Kapoa et Seiuli TIAOU - Famille Tiaou

MÉTIER

« Tout le monde sculpte chez nous », explique le père Kapoa originaire d’Ouvéa. Avec sa femme Béatrice, de son nom d’artiste Seiuli, ensemble ils ont fondé une famille de sculpteur, une technique et un art parfait qu’ils ont su transmettre. Vivant partiellement ou entièrement de leur travail du bois, les deux parents et leurs dix enfants vendent leurs créations au fur et à mesure qu’elles sont produites. Deux des fils, Melem et Onesina, donnent aussi des cours de sculpture dans leur atelier à Ducos

La « tribu artistique » expose depuis une trentaine d’année, elle est une grande figure de la sculpture locale. Ils réalisent toutes sortes d’œuvres des plus petites au plus monumentales.

PARCOURS

Venue de Corse, Seiulu est arrivée en Calédonie en 1988, ou elle rencontre Kapoa, qui deviendra son époux deux ans plus tard. « J’ai appris à sculpter avec lui et je voulais l’encourager dans cette voie ». Ils s’installent à Ouvéa, et font de la sculpture leur activité principale.

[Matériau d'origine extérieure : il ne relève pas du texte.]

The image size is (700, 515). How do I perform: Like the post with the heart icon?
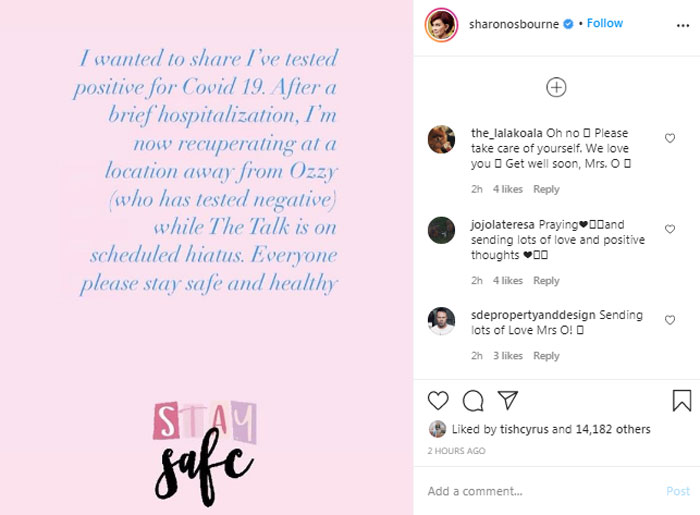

Voyageant beaucoup entre la Corse, la France et la Nouvelle–Calédonie et aujourd’hui Fidji ou les Etats-Unis, l’histoire de cette famille commence par un voyage « la recherche de soi-même » explique Kapoa. Une recherche dont témoigne d’ailleurs la diversité des parcours chez ses enfants. Les dix enfants ont appris les techniques de leurs parents. « Chez nous, le burin, le ciseau à bois sont à portée de main. Alors tu joues avec, c’était mes jouets » confie Melëm, le quatrième de la fratie. Chacun a ensuite perfectionné son savoir-faire et se l’est approprié. Reste que chaque pièce sculptée porte la “patte Tiaou”.

INSPIRATIONS ET CRÉATIONS

Les œuvres réalisées sont essentiellement en gaïac, un bois qui offre un élégant jeu des couleurs. Les membres de la famille travaillent aussi d’autres essences comme le santal, le houp, le niaouli et le pin colonnaire.

Les sculptures de la famille Tiaou varient en taille et en style, elles s’inspirent énormément de la faune et la flore calédonienne, du lagon ainsi que des sculptures traditionnelles kanakes. Aujourd’hui, certaines œuvres se font plus abstraites, une autre manière de concevoir l’art avec plus de liberté « J’aime sortir un peu de ma culture pour pouvoir m’évader », explique le patriarche.